(Beginning of Dataset content)
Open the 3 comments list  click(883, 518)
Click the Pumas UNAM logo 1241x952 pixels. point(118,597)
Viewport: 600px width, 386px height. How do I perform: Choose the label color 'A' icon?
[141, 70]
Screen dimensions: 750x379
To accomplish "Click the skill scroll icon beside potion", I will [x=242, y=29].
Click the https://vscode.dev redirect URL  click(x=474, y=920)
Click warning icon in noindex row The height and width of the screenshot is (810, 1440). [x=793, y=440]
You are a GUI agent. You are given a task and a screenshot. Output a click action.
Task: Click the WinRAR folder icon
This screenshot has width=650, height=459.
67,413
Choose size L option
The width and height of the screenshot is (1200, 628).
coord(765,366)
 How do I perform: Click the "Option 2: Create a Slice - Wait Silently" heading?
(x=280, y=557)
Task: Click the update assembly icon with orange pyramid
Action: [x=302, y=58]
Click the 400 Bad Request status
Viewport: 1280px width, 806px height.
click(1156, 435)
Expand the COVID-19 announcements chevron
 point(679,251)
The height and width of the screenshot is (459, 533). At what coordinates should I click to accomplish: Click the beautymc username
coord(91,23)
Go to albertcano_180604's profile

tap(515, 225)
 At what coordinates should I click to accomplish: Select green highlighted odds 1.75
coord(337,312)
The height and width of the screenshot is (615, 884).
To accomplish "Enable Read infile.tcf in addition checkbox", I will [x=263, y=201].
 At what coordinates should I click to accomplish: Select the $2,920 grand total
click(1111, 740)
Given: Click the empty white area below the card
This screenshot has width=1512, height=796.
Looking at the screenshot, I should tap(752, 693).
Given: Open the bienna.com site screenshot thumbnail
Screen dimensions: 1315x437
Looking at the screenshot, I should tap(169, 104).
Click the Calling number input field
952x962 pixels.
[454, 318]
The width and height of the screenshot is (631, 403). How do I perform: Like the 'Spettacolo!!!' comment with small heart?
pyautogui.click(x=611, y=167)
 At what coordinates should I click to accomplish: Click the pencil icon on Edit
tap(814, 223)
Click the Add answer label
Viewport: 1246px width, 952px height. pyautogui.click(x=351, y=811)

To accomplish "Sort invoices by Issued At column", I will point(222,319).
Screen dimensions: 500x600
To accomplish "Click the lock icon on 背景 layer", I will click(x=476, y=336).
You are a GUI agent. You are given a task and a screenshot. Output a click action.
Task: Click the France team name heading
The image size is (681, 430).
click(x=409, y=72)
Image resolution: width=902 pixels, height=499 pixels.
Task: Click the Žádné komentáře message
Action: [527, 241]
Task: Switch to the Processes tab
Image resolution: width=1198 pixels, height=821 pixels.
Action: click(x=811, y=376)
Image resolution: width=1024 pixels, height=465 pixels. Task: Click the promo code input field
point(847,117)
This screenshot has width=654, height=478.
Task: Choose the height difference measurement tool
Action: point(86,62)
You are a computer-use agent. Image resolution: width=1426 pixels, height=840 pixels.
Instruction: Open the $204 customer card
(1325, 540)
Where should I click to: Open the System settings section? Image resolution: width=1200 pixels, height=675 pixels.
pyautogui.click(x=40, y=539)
(End of Dataset content)
Your answer should consist of the lines above that hold the word "will".

To accomplish "Click the skill scroll icon beside potion", I will [x=242, y=29].
To accomplish "Enable Read infile.tcf in addition checkbox", I will [x=263, y=201].
To accomplish "Sort invoices by Issued At column", I will point(222,319).
To accomplish "Click the lock icon on 背景 layer", I will click(x=476, y=336).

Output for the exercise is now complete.